The Calabar Division of the Court of Appeal has refused to grant bail to a suspected fraudster, Scales Olatunji.

The court also in its decision delivered Friday affirmed the jurisdiction of the Federal High Court, Uyo, Akwa Ibom State, to try the defendant for fraud involving N525million.

A statement by the Economic and Financial Crimes Commission (EFCC) indicated on Monday that the ruling of the appellate court affirmed the key decisions of the lower Federal High Court in Uyo where Mr Olatunji is being prosecuted.

The trial court hearing

The EFCC had on July 2, 2019, arraigned Mr Olatunji on 45 counts of fraud involving N525million, impersonation, conspiracy and obtaining by false pretence N525m.

Mr Olatunji had pleaded “not guilty” to the charges and was remanded in the custody of the Uyo Correctional Centre.

The defendant’s lawyer on October 16, 2020 argued his bail application and challenged jurisdiction of the court to hear the entire case.

The court dismissed the applications as it held that the “applicant failed to place sufficient facts before this court to warrant the grant of his applications.”

Dissatisfied with the decisions, the lead defence counsel, Gboyega Oyewole, a Senior Advocate of Nigeria, appealed to the Court of Appeal in Calabar, Cross River State, to challenge them.

Opposing the appeals, EFCC’s lawyer, Nwandu Ukoha, urged the Court of Appeal to dismiss the appeals insisting that the appellant was flight risk.

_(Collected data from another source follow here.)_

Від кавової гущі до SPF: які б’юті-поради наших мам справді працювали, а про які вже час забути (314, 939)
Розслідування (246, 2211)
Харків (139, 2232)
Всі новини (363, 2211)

“If bail is granted, he will never be present at his trial due to his antecedents as all his cohorts are still at large,” he argued.

Appeal Court ruling

Ruling on Friday, a three-man panel of the Court of Appeal led by Muhammed Shuaibu held that the Federal High Court in Uyo was a proper venue for the trial of the appellant.

Mr Shuaibu, who was on the panel with James Abiriyi and Mojeed Owoade, noted that the trial court possessed the territorial jurisdiction of the lower to hear the case.

“Jurisdiction, territorial or otherwise, is statutory and is conferred on the court by the law, creating it,” he added.

Dismissing the appeal on bail, Mr Shuaibu held that “where it is believed that the appellant is likely to jump bail; (the) bail will properly be refused by the court.

“And since there was an attempt by the appellant to evade his trial, the learned trial judge acted judiciously and judicially in refusing to exercise his discretion in favour of the appellant.”

The court dismissed the appeals and directed the trial court to give the case an accelerated hearing in line with the Federal High Court (Criminal) Practice Direction, 2013.

Similarly, the appellate court also upheld the ruling of a Federal High Court, which granted an order of final forfeiture of a Mack truck with registration No. 324 X F, to the Federal Government, upon application by the EFCC.

The appellants, N. C Angus (W/A) Limited, Mohammed Suleiman and Suleiman Mohammed, who were convicted for illegal oil bunkering, had challenged the forfeiture of the truck.